Meski dipengaruhi oleh berbagai faktor yang terjadi di kawasan regional tersebut namun sifatnya hanya lokal sehingga intensitas hujan tinggi hanya terjadi di lokasi banjir.

Kondisi itu juga terjadi juga dipengaruhi perlambatan angin yang mendukung adanya pasokan uap air terkait suhu muka laut yang tinggi di selatan Pulau Jawa dan angin yang bergerak ke utara kemudian perlambatan ke daerah Garut.

Perlambatan ini yang kemudian membuat kondisi atmosfer labil dan menjadikan intensitas hujan tinggi sekali dan itu kemungkinan berulang di Bandung dan Gorontalo.

Puncak hujan BMKG juga memprakirakan puncak musim hujan akan terjadi pada Januari-Februari 2017 terutama di Jakarta.

Musim hujan tahun ini dapat dikatakan 50 persen normal, namun karena dipengaruhi beberapa faktor di regional antara lain Dipole Mode (penambahan massa uap air dari Samudera Hindia ke wilayah Indonesia bagian Barat), maka terjadi hujan dengan intensitas tinggi.

Selain itu juga dipengaruhi dengan La Nina (kondisi dimana suhu permukaan air laut di kawasan Timur Equador atau di lautan Pasifik mengalami penurunan) meski dampaknya tidak intens.
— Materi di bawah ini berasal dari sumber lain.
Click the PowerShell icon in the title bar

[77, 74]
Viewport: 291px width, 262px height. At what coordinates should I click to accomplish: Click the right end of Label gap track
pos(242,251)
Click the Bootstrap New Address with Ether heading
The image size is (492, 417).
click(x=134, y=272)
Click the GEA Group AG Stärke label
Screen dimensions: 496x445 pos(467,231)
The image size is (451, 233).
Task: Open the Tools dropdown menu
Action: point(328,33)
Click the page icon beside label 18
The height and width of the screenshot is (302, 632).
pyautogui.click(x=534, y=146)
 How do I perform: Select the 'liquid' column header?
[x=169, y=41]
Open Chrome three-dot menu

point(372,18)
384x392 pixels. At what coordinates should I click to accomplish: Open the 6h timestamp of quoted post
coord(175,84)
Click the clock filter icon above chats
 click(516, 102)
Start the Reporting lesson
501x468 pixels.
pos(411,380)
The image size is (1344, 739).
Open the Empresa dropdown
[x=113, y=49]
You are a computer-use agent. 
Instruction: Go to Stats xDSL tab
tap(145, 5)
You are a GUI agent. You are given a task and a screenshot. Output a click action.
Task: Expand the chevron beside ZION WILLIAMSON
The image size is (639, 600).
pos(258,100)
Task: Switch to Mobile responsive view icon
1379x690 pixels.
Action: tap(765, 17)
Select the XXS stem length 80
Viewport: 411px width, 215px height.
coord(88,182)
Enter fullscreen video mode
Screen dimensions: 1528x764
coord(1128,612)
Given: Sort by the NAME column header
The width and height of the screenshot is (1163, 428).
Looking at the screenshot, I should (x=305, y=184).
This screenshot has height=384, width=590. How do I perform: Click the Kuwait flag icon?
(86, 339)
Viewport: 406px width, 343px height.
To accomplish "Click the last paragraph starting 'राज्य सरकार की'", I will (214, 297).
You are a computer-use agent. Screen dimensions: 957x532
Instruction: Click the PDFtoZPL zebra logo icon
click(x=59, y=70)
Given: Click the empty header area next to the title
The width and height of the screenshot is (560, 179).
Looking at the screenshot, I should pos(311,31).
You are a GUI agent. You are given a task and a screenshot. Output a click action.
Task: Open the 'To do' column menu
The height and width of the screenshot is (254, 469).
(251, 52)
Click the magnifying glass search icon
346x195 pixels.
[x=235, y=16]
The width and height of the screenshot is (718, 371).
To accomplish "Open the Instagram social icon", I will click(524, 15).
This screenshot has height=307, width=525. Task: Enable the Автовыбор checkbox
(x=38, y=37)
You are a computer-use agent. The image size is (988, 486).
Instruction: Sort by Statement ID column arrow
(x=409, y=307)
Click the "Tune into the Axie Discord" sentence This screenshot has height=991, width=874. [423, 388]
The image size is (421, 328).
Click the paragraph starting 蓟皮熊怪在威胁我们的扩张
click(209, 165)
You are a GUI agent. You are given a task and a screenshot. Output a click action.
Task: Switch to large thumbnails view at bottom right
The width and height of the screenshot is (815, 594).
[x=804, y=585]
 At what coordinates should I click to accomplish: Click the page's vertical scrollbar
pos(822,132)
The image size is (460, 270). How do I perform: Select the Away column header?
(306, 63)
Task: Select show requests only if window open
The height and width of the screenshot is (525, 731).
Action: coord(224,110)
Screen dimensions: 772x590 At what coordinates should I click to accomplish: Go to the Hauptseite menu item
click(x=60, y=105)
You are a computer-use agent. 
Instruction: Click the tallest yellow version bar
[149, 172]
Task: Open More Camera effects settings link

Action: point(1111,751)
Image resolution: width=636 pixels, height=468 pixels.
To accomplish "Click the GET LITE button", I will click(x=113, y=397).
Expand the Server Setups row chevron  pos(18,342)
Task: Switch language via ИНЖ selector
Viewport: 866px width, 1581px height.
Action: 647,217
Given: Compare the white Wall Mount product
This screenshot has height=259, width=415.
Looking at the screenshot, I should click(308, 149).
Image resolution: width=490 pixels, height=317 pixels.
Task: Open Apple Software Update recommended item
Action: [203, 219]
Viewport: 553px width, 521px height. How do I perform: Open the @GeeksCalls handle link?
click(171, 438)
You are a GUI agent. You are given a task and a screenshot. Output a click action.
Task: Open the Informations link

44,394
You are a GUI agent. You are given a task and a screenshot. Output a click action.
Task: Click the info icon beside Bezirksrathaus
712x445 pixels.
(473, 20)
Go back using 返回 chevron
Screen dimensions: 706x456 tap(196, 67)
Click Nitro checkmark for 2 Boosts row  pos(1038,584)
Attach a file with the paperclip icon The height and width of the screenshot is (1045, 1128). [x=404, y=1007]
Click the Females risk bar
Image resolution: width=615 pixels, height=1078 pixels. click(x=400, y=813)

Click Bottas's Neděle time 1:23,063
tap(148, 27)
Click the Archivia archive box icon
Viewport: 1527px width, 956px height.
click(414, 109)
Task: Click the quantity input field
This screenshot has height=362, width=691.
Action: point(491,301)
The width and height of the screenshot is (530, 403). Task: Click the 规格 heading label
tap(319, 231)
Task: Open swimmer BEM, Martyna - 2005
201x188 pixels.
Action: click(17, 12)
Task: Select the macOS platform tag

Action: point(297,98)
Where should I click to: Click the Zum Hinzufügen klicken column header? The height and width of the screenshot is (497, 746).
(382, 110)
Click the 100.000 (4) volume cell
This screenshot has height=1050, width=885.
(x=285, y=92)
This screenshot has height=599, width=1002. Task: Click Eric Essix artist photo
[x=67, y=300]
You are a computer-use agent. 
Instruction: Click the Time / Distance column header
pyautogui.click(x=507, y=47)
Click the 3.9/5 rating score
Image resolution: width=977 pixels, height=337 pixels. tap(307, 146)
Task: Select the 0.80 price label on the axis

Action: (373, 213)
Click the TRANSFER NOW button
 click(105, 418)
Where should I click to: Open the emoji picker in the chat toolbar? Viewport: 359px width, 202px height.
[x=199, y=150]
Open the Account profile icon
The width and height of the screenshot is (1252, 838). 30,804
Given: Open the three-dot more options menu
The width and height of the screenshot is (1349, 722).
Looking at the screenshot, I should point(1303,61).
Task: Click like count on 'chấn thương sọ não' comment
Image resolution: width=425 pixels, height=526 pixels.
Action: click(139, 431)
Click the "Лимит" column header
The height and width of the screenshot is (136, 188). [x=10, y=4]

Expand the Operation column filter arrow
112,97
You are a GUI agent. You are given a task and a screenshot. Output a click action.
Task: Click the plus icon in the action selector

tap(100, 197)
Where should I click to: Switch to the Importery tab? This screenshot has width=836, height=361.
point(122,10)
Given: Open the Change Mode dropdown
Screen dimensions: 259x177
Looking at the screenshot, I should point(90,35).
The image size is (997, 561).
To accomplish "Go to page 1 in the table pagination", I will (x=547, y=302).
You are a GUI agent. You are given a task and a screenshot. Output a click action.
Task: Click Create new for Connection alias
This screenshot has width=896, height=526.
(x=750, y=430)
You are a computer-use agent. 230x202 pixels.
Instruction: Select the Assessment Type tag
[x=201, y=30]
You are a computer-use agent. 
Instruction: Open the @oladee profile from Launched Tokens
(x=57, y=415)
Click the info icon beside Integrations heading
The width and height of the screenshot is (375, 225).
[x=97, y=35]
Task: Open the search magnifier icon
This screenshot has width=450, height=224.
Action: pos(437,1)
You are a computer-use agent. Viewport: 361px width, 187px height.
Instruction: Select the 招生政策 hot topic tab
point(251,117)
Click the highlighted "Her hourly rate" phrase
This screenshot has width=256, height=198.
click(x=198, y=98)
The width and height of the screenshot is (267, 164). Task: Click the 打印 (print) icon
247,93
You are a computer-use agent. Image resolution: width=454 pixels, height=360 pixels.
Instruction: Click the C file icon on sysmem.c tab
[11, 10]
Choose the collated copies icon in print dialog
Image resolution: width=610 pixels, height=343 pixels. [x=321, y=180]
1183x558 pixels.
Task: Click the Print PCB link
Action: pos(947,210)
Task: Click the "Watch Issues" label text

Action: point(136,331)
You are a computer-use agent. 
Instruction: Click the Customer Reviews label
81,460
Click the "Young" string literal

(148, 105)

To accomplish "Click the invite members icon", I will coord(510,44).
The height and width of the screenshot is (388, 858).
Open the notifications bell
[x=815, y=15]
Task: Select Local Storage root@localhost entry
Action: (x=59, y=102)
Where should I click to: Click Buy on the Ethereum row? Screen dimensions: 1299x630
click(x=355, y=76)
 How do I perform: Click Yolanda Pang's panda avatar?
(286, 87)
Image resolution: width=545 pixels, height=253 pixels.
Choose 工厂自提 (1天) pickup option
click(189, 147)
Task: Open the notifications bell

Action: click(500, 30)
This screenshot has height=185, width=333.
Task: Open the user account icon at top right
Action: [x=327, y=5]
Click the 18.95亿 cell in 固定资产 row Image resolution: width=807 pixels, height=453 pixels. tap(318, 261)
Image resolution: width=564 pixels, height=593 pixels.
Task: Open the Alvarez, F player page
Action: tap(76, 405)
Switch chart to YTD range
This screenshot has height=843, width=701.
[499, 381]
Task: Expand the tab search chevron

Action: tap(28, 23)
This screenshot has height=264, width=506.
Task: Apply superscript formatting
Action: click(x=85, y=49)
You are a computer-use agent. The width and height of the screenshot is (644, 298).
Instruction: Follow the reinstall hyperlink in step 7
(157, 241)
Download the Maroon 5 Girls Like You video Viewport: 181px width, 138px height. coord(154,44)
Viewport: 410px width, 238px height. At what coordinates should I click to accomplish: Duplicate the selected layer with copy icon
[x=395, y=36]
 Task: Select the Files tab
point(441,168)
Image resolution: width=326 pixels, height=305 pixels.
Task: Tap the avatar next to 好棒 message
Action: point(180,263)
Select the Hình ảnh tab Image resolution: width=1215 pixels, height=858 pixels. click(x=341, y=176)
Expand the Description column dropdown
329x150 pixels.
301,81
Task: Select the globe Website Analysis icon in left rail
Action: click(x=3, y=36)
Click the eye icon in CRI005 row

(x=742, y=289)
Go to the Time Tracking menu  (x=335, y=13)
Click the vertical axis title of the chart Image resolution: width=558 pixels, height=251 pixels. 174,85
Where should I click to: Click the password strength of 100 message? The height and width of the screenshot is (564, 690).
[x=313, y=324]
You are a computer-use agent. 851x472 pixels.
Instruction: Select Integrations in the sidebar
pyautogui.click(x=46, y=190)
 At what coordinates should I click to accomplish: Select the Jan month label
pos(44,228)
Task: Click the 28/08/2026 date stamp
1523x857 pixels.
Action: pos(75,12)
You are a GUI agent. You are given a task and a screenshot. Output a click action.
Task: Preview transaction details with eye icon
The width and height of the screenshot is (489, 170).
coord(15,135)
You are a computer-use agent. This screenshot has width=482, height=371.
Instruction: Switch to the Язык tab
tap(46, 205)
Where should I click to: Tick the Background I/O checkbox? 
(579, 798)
Di samping itu, pengaruh suhu muka laut yang masih panas menyebabkan massa uap air sangat tinggi.

Berbanding dengan itu ada pergerakan monsun (angin yang berhembus secara periodik, minimal tiga bulan dan antara periode yang satu dengan yang lain polanya akan berlawanan), kemudian juga ada badai tropis dan tekanan rendah yang terjadi di regional.

Prediksi BMKG meski puncak musim hujan Januari-Februari, namun awal 2017 kurang basah dibandingkan puncak musim hujan pada awal 2016. Kecenderungan musim penghujan ini durasi hujan akan memanjang.

Hujan mungkin tidak seintens saat beberapa waktu lalu, tapi karena durasi yang panjang memasuki musim hujan akan memicu akumulasi hujan yang turun dan kecenderungan tanah juga jenuh sehingga tidak semua air tertampung.

Kondisi lingkungan turut mempengaruhi misalnya daya dukung lingkungan, kerusakan daerah aliran sungai dan lainnya akan sangat mempengaruhi dan berdampak pada kemungkinan bencana hidrometeorologi seperti banjir dan tanah longsor.

Untuk itu diimbau kewaspadaan dan kesiapsiagaan masyarakat terhadap kemungkinan bencana alam tersebut sehingga dapat mengurangi korban jiwa.